ECLI:NL:CRVB:2023:2069
Centrale Raad van Beroep
- Proceskostenveroordeling
- Rechtspraak.nl
Proceskostenveroordeling na intrekking hoger beroep tegen het Uwv
Op 8 november 2023 heeft de Centrale Raad van Beroep uitspraak gedaan in de zaak met nummer 21/3238 ZW. Deze uitspraak betreft een hoger beroep dat door appellante, vertegenwoordigd door mr. F.E.R.M. Verhagen, is ingesteld tegen een beslissing van het Uitvoeringsinstituut werknemersverzekeringen (Uwv). De zaak is voortgekomen uit een eerdere uitspraak van de rechtbank Zeeland-West-Brabant van 22 juli 2021, waarin gedeeltelijk aan de bezwaren van appellante was tegemoetgekomen.
Tijdens de procedure heeft het Uwv op 9 mei 2023 een gewijzigde beslissing op bezwaar genomen. Vervolgens heeft mr. Verhagen op 12 juni 2023 het hoger beroep ingetrokken en verzocht om een proceskostenveroordeling.

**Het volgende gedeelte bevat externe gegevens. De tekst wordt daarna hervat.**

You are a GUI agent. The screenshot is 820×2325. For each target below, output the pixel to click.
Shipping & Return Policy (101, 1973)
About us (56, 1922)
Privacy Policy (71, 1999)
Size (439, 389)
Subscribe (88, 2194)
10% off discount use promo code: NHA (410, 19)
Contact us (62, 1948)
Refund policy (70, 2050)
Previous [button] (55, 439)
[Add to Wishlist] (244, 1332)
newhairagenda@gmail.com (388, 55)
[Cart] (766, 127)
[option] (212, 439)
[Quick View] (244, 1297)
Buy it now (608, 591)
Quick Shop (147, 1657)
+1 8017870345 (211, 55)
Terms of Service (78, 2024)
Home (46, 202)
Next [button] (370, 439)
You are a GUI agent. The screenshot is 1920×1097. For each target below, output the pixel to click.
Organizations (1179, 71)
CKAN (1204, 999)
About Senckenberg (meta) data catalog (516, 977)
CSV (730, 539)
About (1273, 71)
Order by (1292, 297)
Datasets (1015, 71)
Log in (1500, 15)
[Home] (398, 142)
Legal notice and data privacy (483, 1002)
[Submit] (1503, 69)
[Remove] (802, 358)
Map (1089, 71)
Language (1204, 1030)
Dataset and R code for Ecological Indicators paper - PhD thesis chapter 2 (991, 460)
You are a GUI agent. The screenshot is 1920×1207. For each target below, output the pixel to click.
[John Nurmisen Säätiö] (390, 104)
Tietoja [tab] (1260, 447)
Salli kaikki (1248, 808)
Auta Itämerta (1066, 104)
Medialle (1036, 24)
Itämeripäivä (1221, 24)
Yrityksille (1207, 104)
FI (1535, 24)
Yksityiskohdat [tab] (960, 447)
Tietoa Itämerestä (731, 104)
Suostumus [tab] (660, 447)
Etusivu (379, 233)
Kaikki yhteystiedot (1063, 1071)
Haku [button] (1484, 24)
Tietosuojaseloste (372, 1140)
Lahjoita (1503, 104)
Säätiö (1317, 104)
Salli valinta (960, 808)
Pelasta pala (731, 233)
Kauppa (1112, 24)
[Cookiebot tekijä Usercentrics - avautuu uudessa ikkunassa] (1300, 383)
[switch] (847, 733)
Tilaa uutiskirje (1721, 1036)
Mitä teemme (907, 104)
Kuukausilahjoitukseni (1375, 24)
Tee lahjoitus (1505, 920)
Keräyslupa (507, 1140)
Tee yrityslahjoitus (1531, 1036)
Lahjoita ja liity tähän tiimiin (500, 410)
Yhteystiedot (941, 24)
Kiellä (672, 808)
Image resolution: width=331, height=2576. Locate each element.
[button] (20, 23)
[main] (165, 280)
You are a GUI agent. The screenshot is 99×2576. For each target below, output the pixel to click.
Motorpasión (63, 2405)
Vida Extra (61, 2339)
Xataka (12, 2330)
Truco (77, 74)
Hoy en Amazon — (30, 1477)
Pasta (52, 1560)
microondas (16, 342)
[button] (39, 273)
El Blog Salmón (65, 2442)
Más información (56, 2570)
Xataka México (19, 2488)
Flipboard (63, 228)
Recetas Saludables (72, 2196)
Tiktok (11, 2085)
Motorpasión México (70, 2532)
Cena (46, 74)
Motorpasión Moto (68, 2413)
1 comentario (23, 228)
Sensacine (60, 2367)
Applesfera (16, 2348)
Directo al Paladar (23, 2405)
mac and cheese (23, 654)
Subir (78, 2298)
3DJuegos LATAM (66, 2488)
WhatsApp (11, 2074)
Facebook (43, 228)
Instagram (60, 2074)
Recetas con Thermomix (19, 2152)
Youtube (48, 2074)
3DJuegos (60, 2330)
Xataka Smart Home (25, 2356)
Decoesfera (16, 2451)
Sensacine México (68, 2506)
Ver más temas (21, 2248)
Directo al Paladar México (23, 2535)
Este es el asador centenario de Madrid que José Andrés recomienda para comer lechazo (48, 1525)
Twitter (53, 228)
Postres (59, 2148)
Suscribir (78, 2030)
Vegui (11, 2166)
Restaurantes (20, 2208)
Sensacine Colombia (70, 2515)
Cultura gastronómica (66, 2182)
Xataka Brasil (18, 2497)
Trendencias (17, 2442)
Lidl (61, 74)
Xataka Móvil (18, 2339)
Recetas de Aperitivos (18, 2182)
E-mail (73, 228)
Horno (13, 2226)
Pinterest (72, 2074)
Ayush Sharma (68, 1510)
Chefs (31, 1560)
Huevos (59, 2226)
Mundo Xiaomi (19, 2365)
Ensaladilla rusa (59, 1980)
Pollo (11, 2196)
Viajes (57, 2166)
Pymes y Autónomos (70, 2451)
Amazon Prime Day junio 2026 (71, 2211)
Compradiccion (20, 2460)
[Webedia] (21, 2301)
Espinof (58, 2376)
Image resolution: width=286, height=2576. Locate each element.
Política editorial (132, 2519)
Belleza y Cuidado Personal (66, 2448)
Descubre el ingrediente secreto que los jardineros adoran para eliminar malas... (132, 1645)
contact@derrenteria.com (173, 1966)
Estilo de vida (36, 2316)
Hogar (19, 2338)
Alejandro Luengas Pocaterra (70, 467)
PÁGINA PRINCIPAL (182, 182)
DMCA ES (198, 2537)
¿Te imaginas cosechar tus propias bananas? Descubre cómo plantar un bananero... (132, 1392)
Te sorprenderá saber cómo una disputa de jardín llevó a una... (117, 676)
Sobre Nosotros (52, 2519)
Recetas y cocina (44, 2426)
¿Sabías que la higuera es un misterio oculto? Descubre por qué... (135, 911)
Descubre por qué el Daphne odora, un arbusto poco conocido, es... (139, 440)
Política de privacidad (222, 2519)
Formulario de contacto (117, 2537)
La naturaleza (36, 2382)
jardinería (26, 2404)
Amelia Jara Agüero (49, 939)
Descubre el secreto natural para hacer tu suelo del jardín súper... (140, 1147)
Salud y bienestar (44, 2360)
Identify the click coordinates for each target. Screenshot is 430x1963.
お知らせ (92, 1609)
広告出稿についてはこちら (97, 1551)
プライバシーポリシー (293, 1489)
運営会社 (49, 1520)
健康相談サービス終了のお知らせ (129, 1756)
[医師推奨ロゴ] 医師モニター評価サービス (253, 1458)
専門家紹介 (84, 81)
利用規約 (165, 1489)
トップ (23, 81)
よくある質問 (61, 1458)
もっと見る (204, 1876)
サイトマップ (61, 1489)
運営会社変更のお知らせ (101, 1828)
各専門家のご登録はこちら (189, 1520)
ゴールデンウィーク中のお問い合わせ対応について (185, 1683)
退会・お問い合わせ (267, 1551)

Het Uwv heeft geen verweerschrift ingediend en het onderzoek ter zitting is achterwege gelaten op basis van artikel 8:57 van de Algemene wet bestuursrecht (Awb).
De Centrale Raad van Beroep heeft overwogen dat, gezien de intrekking van het beroep omdat het Uwv aan de bezwaren van appellante tegemoet is gekomen, het Uwv op verzoek van appellante veroordeeld kan worden in de proceskosten. De Raad heeft de proceskosten begroot op € 3.348,-, inclusief het griffierecht van € 182,- dat het Uwv aan appellante moet vergoeden. De uitspraak is openbaar gedaan en ondertekend door E.J.J.M. Weyers, met M.D.F. de Moor als griffier.